We all need to celebrate

I enjoy this time of year. The countryside is at its most beautiful, the weather is starting to turn, but its not too cold or wet. And although I don’t actively celebrate either, we’re in the midst of two national “festivals” – Hallowe’en and Bonfire Night.

Most countries have days of celebration. Whether linked with religion, national independence, commemorate special people or events, or simply long standing local tradition. Some may be localised in significance, others merit the whole country having a days holiday. Often they can be linked with taking part in certain activities – such as eating or parades/processions that can take weeks of preparation.

Some, like Hallowe’en, are celebrated in different ways across the world and there are different interpretations as to how they originated (Hallowe’en is perceived as a pagan festival of the dead, but has its roots in earlier Christian festivals). Many are quite bizarre!

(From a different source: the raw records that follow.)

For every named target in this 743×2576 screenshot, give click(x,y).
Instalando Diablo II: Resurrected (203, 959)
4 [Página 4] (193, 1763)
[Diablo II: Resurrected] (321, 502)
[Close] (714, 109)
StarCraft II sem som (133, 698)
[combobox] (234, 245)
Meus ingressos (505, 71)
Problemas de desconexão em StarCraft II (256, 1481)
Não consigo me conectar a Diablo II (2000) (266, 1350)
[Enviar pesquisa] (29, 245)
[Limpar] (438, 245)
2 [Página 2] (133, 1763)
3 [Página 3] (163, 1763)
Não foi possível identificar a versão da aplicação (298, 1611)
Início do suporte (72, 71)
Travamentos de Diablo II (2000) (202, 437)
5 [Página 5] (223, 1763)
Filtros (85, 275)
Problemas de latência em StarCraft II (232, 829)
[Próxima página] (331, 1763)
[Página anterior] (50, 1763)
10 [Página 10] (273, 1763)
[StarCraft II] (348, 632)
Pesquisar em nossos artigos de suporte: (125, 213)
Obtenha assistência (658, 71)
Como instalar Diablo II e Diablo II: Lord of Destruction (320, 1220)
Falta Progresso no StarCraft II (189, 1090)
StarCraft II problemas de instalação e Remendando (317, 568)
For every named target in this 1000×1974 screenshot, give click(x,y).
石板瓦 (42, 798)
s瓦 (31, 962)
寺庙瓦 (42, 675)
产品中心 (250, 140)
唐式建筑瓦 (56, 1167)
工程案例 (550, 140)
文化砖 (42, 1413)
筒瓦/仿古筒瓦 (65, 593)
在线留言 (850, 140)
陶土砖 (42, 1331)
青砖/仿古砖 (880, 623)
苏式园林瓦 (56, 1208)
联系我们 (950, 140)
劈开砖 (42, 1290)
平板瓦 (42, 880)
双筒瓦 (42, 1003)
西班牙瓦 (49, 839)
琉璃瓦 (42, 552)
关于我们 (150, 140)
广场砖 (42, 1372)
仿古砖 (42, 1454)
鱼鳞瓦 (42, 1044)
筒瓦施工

Bonfire night, or Guy Fawkes night, celebrates a failed attempt to blow up the Houses of Parliament (our seat of Government) and the King of England in 1605. You could argue that Guy Fawkes, the plot leader, was an early terrorist and wonder at how different life may be today had he succeeded! When I was a child I loved Bonfire Night because we celebrated in our back garden and let off fireworks at will. Today, because of many serious accidents (to children in particular), Bonfire Night is mainly celebrated at organised displays (which I find very boring!)

It is worth reflecting to what extent national festivals impinge on you, your family and your community. Also other celebrations like birthdays. I received an email from my friend Sophie, who’s travels have recently taken her to Cambodia. She related how a friend she made over there has no idea exactly which year he was born or which day (because of the war at the time). Consequently he doesn’t celebrate birthdays (which is quite normal in Cambodia).

What would your life be like if you had no celebrations, no festivals or other such events scattered throughout the year? I mentioned how I now participate in children’s workshops, particularly at Easter and Harvest Festival, which have given those times a year a new meaning to me.

Events such as those described above all form part of the habits and routines that govern our life. Celebration shouldn’t just be an excuse to over indulge in food, alcohol or other vices! They should be joyful occasions to interact with others and participate in an event. Great self confidence and self esteem come back to how we see and feel about ourselves. Learn to celebrate well, and ensure your year has a good scattering of events to take part in.

Benjamin November 4, 2007 at 6:15 pm

I’d love to see some Psychological studies on this. I am personally convinced that celebration and thankfulness are key to our well being. They are a key part of the major religions, but these rituals are increasingly lost to today’s society. Thank you for the thoughtful reminder!